然而,这并不意味着程序员这一职业将彻底消失。一个普遍的共识是,就业结构正在从“橄榄型”向“哑铃型”转变,中间层的执行岗位被压缩,而两端的需求则被放大。一方面,AI编程工具的普及催生了大量“一人公司”或“超级个体”,一个有经验的开发者借助AI,能够独立完成过去需要前后端多人协作的项目。另一方面,资深工程师的价值不降反升。当AI能够高效产出代码时,定义需求、设计系统架构、审视和验证AI产出的能力变得至关重要。未来的高级工程师更像是“AI牧羊人”或“上下文策展人”,他们的核心工作不再是逐行编写代码,而是如何精准地向AI提出问题,并对AI生成的方案进行筛选、优化和把关。

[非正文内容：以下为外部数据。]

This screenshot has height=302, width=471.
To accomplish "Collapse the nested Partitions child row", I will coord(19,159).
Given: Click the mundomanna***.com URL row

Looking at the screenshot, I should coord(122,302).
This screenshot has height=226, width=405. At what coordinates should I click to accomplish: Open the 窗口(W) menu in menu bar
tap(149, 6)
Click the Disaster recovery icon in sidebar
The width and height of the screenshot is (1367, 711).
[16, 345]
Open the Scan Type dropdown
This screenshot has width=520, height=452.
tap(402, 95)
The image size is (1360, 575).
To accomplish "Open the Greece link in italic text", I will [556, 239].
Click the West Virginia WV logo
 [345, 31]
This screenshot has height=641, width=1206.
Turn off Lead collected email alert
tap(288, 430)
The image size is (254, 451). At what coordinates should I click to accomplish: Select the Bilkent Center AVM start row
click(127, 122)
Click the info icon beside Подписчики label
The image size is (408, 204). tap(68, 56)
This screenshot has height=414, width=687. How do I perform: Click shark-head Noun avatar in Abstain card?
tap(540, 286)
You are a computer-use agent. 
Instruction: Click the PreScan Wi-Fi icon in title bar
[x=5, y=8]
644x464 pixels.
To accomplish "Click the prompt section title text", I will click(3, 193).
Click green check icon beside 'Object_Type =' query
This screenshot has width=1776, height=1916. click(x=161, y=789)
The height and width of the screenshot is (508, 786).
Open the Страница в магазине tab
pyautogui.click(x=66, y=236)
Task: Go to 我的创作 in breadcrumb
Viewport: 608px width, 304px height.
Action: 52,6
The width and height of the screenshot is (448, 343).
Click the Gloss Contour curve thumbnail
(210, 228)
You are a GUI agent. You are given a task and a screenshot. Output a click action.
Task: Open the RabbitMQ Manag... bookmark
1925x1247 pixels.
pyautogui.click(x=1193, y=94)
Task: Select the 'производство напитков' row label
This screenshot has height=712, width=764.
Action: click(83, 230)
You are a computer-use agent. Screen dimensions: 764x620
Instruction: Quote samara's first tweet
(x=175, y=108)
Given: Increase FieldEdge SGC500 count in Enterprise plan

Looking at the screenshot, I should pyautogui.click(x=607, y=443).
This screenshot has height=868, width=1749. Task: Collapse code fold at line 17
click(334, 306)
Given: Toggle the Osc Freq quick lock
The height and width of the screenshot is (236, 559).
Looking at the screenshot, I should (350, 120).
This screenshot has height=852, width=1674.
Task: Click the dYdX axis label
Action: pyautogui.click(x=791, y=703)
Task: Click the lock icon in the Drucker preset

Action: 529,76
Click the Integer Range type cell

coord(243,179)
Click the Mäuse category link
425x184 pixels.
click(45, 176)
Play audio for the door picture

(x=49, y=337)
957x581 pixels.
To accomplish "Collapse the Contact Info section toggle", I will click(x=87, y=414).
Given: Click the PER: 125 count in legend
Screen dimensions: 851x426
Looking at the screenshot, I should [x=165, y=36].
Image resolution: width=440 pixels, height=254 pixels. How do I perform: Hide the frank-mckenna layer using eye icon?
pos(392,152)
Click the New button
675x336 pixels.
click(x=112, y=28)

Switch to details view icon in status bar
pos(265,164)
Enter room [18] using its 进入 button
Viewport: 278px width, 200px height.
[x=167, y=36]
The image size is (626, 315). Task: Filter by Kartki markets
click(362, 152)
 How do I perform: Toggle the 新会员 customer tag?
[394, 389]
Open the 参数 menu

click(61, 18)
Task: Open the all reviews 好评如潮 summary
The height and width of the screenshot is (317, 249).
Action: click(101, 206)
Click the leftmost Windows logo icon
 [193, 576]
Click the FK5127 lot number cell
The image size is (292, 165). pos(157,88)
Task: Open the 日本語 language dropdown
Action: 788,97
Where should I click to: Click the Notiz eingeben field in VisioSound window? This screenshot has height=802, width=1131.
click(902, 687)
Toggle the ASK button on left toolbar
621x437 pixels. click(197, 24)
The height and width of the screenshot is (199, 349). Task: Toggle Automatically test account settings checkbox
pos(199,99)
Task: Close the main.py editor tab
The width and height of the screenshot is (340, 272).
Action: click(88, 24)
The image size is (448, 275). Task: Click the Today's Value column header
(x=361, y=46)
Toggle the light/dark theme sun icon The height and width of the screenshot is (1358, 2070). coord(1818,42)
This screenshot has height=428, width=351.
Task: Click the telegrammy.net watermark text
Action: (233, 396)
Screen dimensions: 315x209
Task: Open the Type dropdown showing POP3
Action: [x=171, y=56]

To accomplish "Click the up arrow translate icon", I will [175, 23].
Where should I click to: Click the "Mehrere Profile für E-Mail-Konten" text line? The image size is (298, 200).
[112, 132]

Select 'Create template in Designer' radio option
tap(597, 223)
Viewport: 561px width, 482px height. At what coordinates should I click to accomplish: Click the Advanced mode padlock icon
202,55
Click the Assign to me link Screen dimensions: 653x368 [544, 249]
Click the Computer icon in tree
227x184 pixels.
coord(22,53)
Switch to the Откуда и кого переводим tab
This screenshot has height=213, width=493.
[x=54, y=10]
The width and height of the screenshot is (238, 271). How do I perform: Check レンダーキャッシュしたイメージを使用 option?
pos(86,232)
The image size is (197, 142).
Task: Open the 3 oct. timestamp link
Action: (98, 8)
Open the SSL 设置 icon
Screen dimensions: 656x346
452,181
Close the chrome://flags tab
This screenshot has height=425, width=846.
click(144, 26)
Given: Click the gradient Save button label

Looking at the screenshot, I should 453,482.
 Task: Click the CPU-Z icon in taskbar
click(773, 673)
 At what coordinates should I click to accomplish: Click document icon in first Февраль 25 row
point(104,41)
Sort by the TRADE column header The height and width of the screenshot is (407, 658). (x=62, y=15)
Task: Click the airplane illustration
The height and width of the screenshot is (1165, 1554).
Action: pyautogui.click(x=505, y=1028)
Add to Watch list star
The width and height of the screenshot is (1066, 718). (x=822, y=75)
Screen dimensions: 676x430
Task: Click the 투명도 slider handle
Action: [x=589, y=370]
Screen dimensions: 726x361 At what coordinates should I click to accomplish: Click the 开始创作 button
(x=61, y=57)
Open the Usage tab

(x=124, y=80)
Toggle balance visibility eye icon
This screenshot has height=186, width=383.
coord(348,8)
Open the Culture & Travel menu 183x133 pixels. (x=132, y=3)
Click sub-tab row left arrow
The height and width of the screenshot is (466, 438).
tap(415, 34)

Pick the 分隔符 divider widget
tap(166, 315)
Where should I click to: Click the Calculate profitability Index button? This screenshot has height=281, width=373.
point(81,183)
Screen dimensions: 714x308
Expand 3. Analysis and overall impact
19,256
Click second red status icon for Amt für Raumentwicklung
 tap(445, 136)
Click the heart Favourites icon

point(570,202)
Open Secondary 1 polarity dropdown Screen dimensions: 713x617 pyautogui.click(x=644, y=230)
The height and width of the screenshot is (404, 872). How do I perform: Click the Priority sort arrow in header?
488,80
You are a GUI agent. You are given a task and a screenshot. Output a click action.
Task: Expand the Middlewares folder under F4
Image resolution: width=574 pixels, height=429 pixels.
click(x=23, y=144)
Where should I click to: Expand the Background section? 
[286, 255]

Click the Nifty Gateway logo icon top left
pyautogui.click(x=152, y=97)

这种人机协作的新范式,也带来了前所未有的挑战。一个被反复提及的问题是“代码洪水”。AI生成代码的速度远超人类审查的速度,导致代码库急剧膨胀。更麻烦的是,AI倾向于生成新代码而非重构旧代码,容易导致代码冗余和技术债的累积。这使得代码审查(Code Review)的工作量剧增,审查者不仅要发现逻辑漏洞和安全风险,还要应对海量、风格不一的AI代码带来的认知疲劳。有观点甚至担忧,当生产系统运行着越来越多没人能完全理解的AI代码时,一旦出现问题,人类和AI可能会面面相觑,责任归属变得模糊。
此外,这场变革还引出了一个深刻的“职业路径”问题:如果企业大量削减入门级岗位,用AI替代初级程序员,那么未来的资深工程师又将从何而来?这不仅是技术问题,也关乎整个行业的人才培养和生态健康。

对于身处其中的程序员而言,这场变革带来的既有危机感,也有新的机遇。许多从业者已经感受到,仅凭手动编写代码的“手艺”已不再是坚固的护城河。个人价值正在从“如何实现”转向“做什么”和“为什么这么做”。因此,与其焦虑被替代,不如主动拥抱变化,学习如何驾驭AI,将重复的编码工作“外包”给AI,从而将更多精力投入到系统设计、产品思维、业务理解和沟通协作等更具创造性的工作中。
李开复的观点揭示了AI对软件开发行业颠覆性的影响,但这更像是一场深刻的行业重构而非简单的“末日宣判”。写代码这项技能本身正在从一种专业壁垒,逐渐“去技能化”,向一种基础能力演变。对于程序员来说,真正的危机不是AI会不会写代码,而是当“写代码”不再是核心竞争力时,自己是否具备那些AI难以替代的、更高维度的价值。